Looking (not that far) into the future

Beyond the discussions in the context of the pandemic, some of the issues and central themes also relate to some challenges that lurk in the (not too distant) future. I am particularly worried about the following two.

Are there many new lessons to be learned? How hard should we try to identify them?

One of the issues that will require a difficult decision is the extent to which the current massive wave of extremely urgent procurement should be subjected to post mortem analysis and to what purpose —especially as effective remedies will be nigh impossible to obtain and political responsibility does not seem to be the currency of the times. This concerns both public/political scrutiny and academic scrutiny. As a point of principle, no stone should be left unturned, on either front. However, this may not be a practical approach, or necessarily the preferable one, in particular concerning public oversight. Having already stretched public accountability institutions bogged down on the (myriad) details of Covid-related procurement and commissioning can detract from their ability to properly function post-Covid. This can be the case eg in the UK, where the immediate future will bring the not smaller challenges of ensuring adequate governance, oversight and accountability of Brexit-related issues. In that regard, it can well be that a sort of ‘amnesty’ can be either formally or pragmatically declared, so that regulators and other oversight bodies are not still looking at this crisis when the next one looms. Conversely, there seems to be a clear need for more (much more) academic research into the Covid-related practices and adaptations, both to draw the boundaries of any new ‘light-touch regime’ for (no longer unregulated) extremely urgent procurement and, perhaps more importantly, to reflect on how to maximise the opportunities brought forward by digitalisation from a governance perspective.

This is not the final crisis – What procurement rules for an ugly ‘new normal’

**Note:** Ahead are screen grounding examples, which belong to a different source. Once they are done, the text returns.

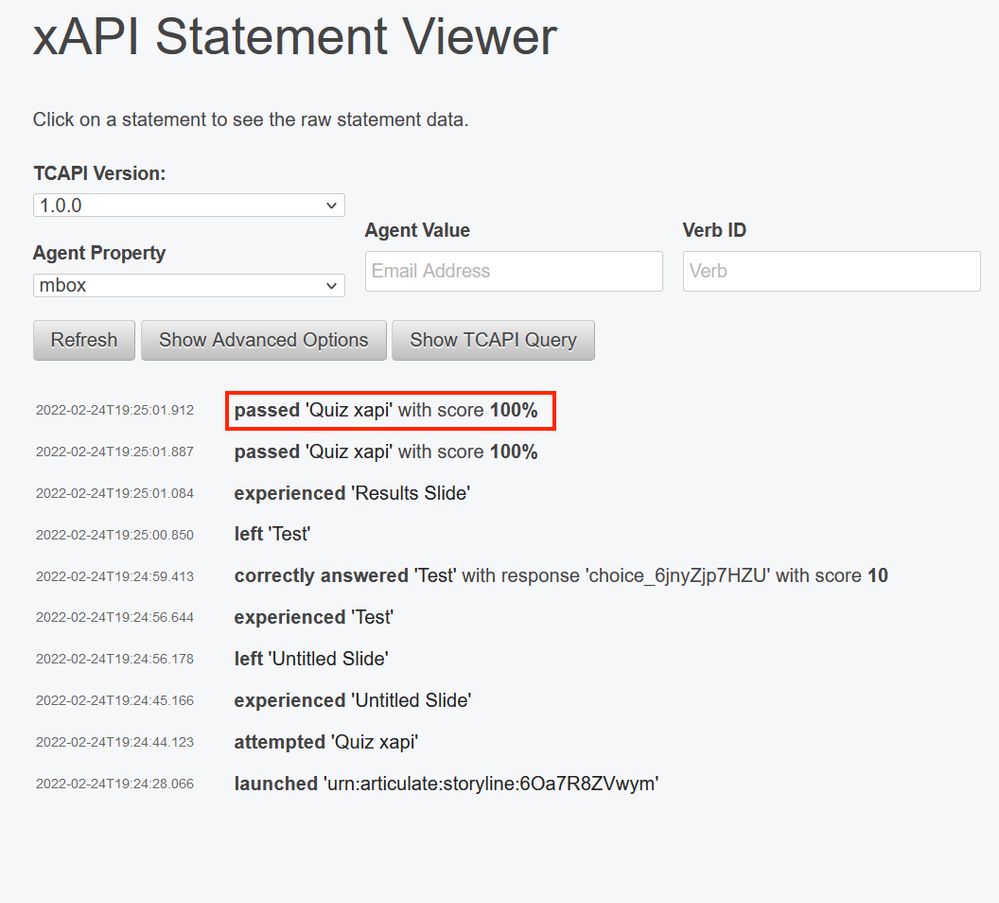Click the left 'Untitled Slide' statement
Viewport: 999px width, 903px height.
[311, 659]
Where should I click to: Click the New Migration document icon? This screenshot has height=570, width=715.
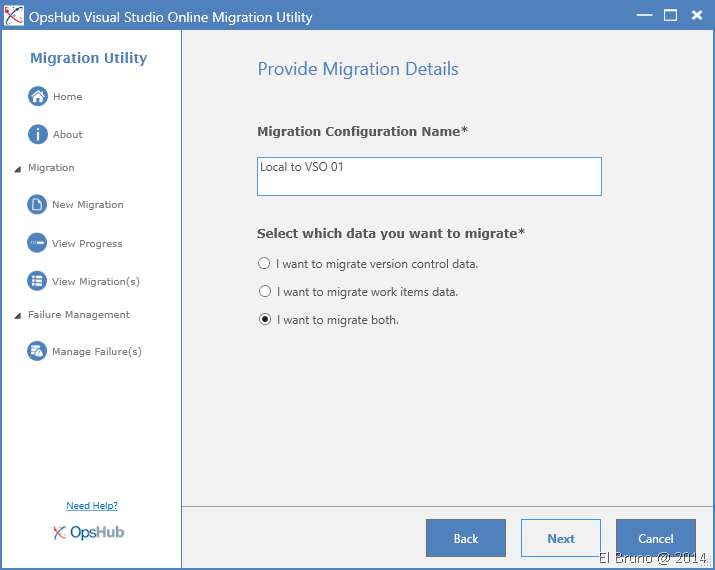point(37,205)
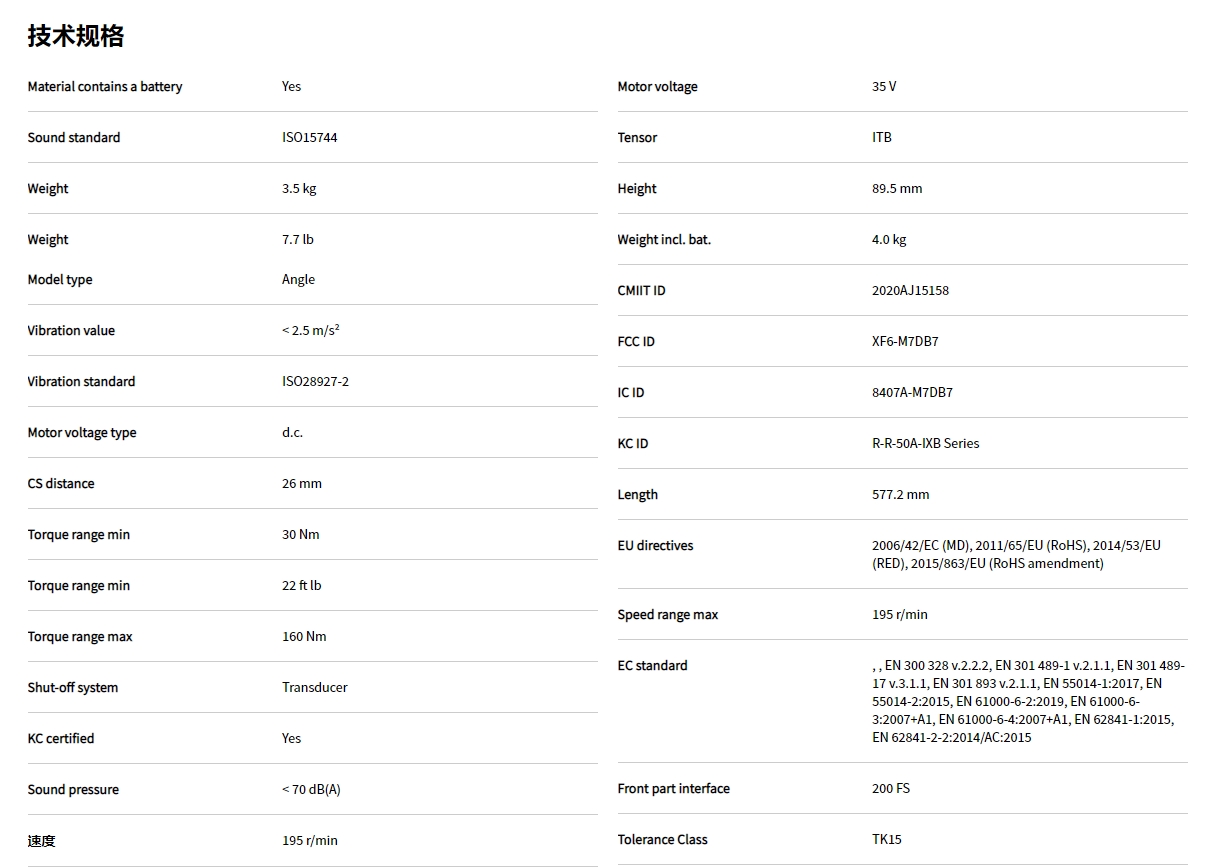The height and width of the screenshot is (868, 1222).
Task: Click the Transducer shut-off system value
Action: tap(314, 688)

The other thing that worries me, and much more, is that the pandemic is likely just being a taster of the systemic distortions to come in our lifetime (not to mention the lifetime of our children and grandchildren). Given the institutional and social inertia against the adoption of truly radical sustainability-orientated procurement and consumption practices, we can already foresee that dealing with the manifold implications of the climate emergency will at some point (rather soon) become the new (and from then on, permanent) extremely urgent need. At some point, extremely urgent will be the ‘new normal’ and that brings the question what rules we need for that. From a dystopian perspective, it seems that unregulated procurement would only add corruption, maladministration and economic waste to the environmental meltdown—perhaps even accelerating the mutually reinforcing decomposition of institutional and physical ecosystems. The only way to try and strike a more positive chord (and try to avoid that ugly future) seems to be to get serious on seriously rethinking procurement to bring sustainability (both environmental and economic/institutional) at its core, and to also get serious in harnessing the potential for digital technologies to accelerate its uptake. In the end, there are no hopes for a vaccine against climate change.